Greta greeted him, then embraced him warmly in the privacy of her own apartments. Suddenly, they were in bed and making love. This wasn't part of what they had agreed beforehand, but it proved a wholly acceptable diversion. Martin lay back with her head upon his arm and gazed happily at the high ceiling. Then he frowned. ‘Is this the bed you used with Oliver?'

‘No. He had his own room and his own bed. I used to go to him there when – when it was necessary.'

‘Like a king and queen.'

‘Yes. Like Henry the Eighth, I used to think. You never knew quite what to expect. And you knew you mustn't step out of line.'

He drew a finger softly down the vein on the inside of her arm. ‘That's all over now.'

‘Yes. I can hardly believe it. I have to keep reminding myself.' She let him stroke her arm again, then leaned over and ran her hand through his short fair hair, feeling its springiness against her palm. ‘Would it have worried you, if this had been Oliver's bed?'

He smiled, his eyes upon the mouldings of the ceiling again. ‘Not really, no. I've made love in some very odd places, in my time. So long as I had you with me, the location would soon be forgotten!'

She loved him for that – not for the conventional compliment at the end, but for not disguising that he'd had other women in other places before he met her. She said, ‘It's time we were moving. I told them seven thirty for dinner.' When he reached out to restrain her, she levered herself up on her elbows and looked down into his face. ‘We've no need to snatch at things now, my love. We'll hold each other again in this bed tonight. We've no need to snatch at things for the rest of our lives.' She spoke wonderingly, as if she could hardly believe it.
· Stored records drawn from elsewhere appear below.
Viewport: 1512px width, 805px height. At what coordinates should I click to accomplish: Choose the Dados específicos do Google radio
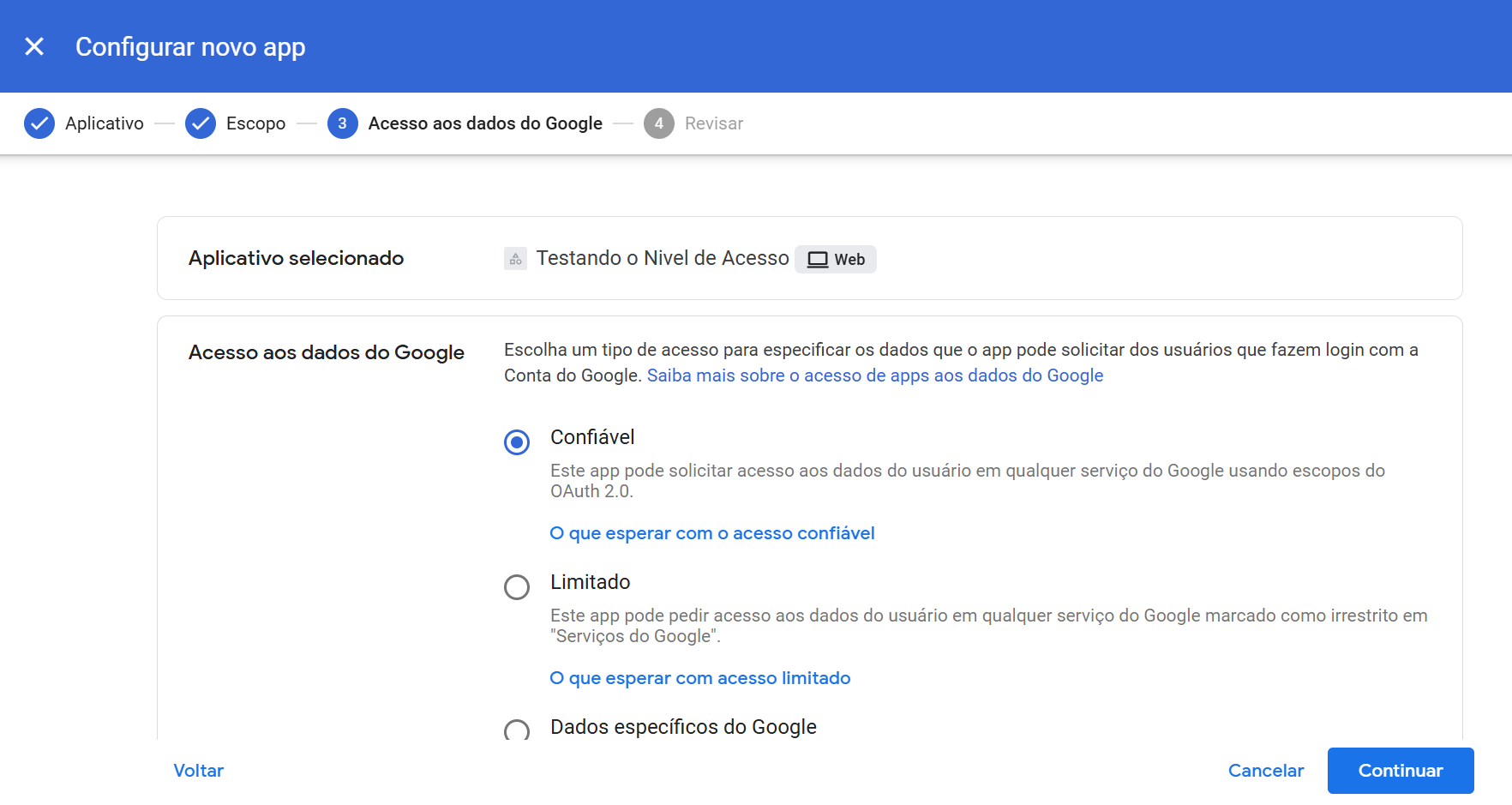(x=517, y=730)
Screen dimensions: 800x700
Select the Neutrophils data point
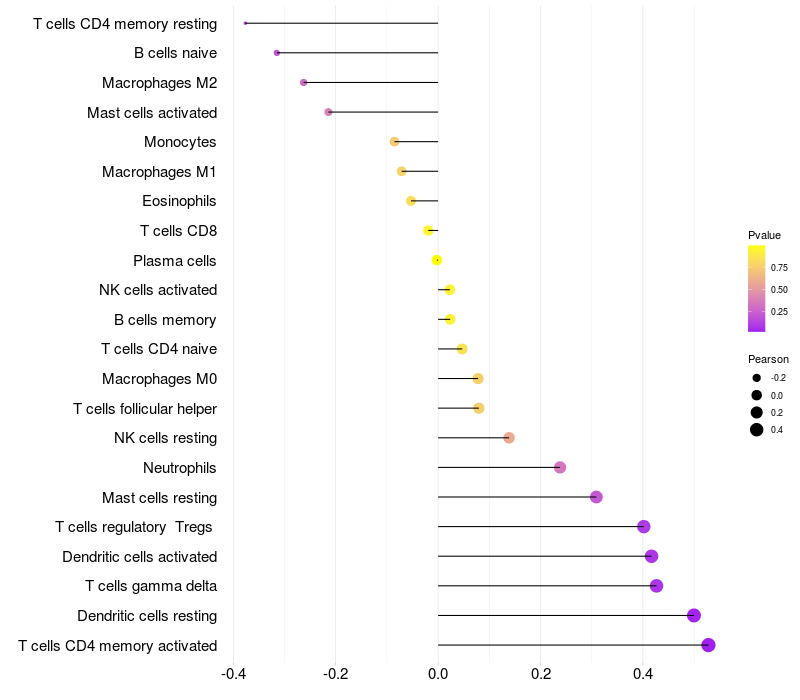point(560,467)
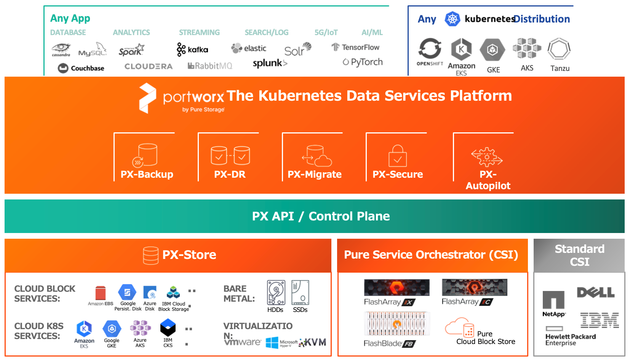Click the AKS cubes icon
This screenshot has width=630, height=360.
pyautogui.click(x=526, y=49)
They ate in the small annexe which she'd always used when there were no guests to be entertained with pomp and ceremony in the main dining room. She was there exactly at the time she had arranged. She was the mistress of the place and no one could have chided her if she'd been late, but she regarded punctuality as one of her duties. Besides, the food was always at its best if it didn't sit around waiting for you.